Xavier Bettel has given us a wounding description of Brexit. As an EU member, the Luxembourg prime minister observed, Britain was forever asking for opt-outs. “Now they are out, and want a load of opt-ins.”

There you have it. Mr Bettel captures precisely the abiding sense of superiority that persuades Britain it can stand above the rest of Europe alongside its recurring fear of being left behind.

Boris Johnson speaks of Brexit as a “liberation”. The foreign secretary is among those English nationalists who never step out of the nostalgic haze of victory in the second world war. Others were subjugated; Britain stood alone. Yet there Mr Johnson was in Brussels this week tipping his hat to the “defeated” in the hope of enlisting their support against Vladimir Putin’s Russia.

Technically, Britain is not yet “out” of the EU, but the conclusion of a draft transition agreement with the remaining 27 members would take Theresa May’s government a stride closer to the exit. The prime minister is determined to walk through it in March 2019. Just to be sure, she has a fail-safe approach: to take just about any deal she is offered.

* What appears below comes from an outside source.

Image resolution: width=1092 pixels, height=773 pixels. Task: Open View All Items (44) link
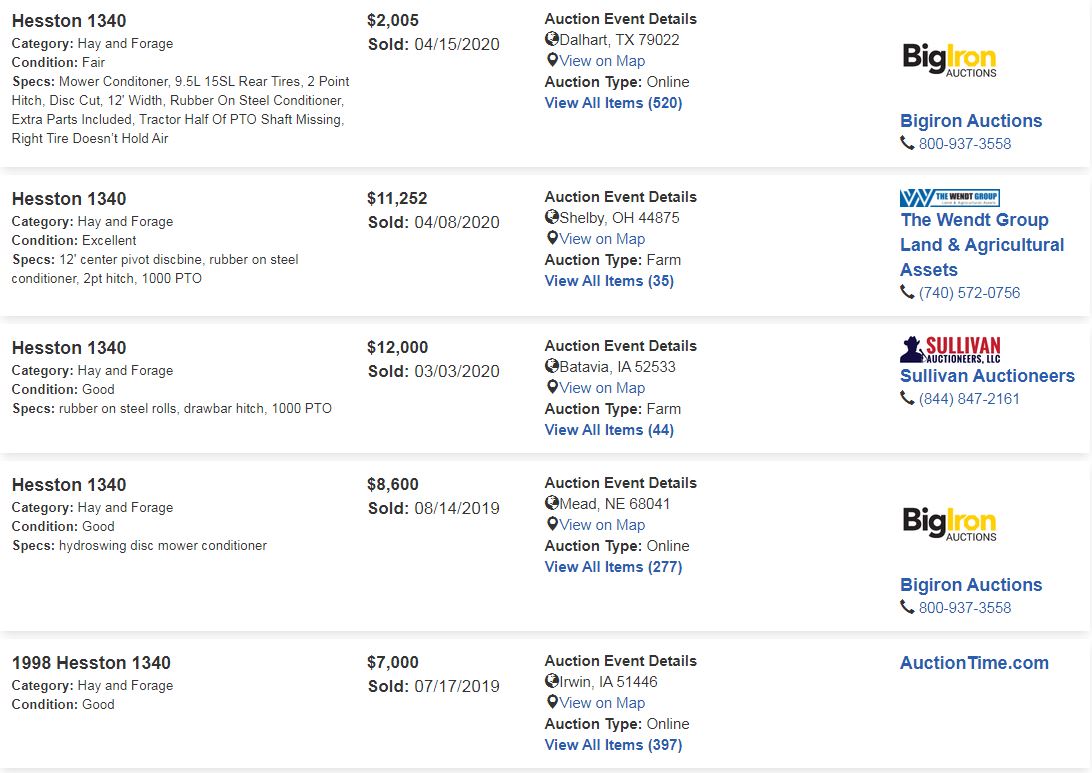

The story of the first phase of Article 50 negotiations was a procession of capitulations. British demands collided with European realities and Mrs May retreated at every turn. The second phase will be much the same except that, as the clock ticks faster, she will be even quicker to abandon her positions.

Only this month the prime minister set out at great length the opt-ins, concessions and exemptions she required of the EU27 in the post-Brexit world. Never mind. These “cake-and-eat” demands — segmenting the single market, privileged access for the City of London and bespoke customs arrangements — were made in the sure knowledge they will soon enough have to be abandoned.

Michel Barnier, the head of the commission’s negotiating team, has quite sensibly rested his position on the logic of Mrs May’s rejection of the single market and customs union and her refusal to accept the jurisdiction of the European Court of Justice. That leaves the only plausible trade arrangement as one akin to those enjoyed by Canada and South Korea. If Britain is willing to pay, it may also secure associate membership of a handful of EU agencies.

By the government’s own lights, this outcome falls far short of the national interest. Philip Hammond, the chancellor, has demanded an accord covering financial services. Mrs May has other priorities. Politics must trump economics, and the interests of the Conservative party those of the nation. Supply chains, investment and jobs cannot be allowed to get in the way of her efforts to avoid a Tory rupture.

The timetable has room for only six months more of talks. Everything has to be wrapped up by November to allow time for ratification. The best that can be achieved in such a short period is a statement of a set of broad principles to shape the future relationship. Hammering out a workable economic arrangement will be left for the transition, which in turn will need to be extended.

For Mrs May, the vaguer the autumn accord the better. A fuzzy statement of intent will be sold as all things to all sides — to her party’s nationalists as a clean break with the wicked EU, and to pro-European Tories as the precursor to a close and strong relationship. Anything too specific and Mrs May would risk stirring rebellion in parliament.

Things could still go wrong. MPs could vote to stay in a customs union. The government’s reckless indifference to the impact of Brexit on the Northern Ireland peace settlement faces exposure. A draft agreement with the EU27 includes a commitment to avoid a hard border between the North and the Irish Republic. Mrs May has yet to say how this can be reconciled with a departure from the single market and customs union.

For hardline Brexiters, none of this matters. Mr Johnson dismisses the Irish border as akin to the boundary between two London boroughs. The likes of Mr Johnson hold the Brexit prize too important to be held hostage to peace and prosperity across the Irish Sea. They have their sights set on the supposed restoration of national sovereignty.

There is a snag. More, really, than a snag. The repatriation of sovereignty is in large measure a chimera. As Mr Putin has reminded us, Britain cannot banish the facts of interdependence. In any event, in order to reclaim this claimed sovereignty, the Brexiters must suppress the will of, well, the parliament they promise to empower. Most MPs, including those on the Tory side, think Brexit will be bad for Britain. So, incidentally, do a majority of cabinet ministers. At the very least they want to soften the blow. But they are told by the prime minister they must vote for the good of party before country.

Perhaps there is a precedent. I cannot recall it. When last did Britain’s elected representatives take a decision that they fully expected would make the nation poorer, less influential and less secure? The cynicism takes one’s breath away.

There is an answer. A prime minister of principle would offer a free vote. Parliament should be charged with mapping the contours of Britain’s future relationship with its own continent. MPs should also be empowered to put the terms to the people in a second referendum. That really would be taking back control. Strange that the self-appointed champions of parliamentary sovereignty argue otherwise.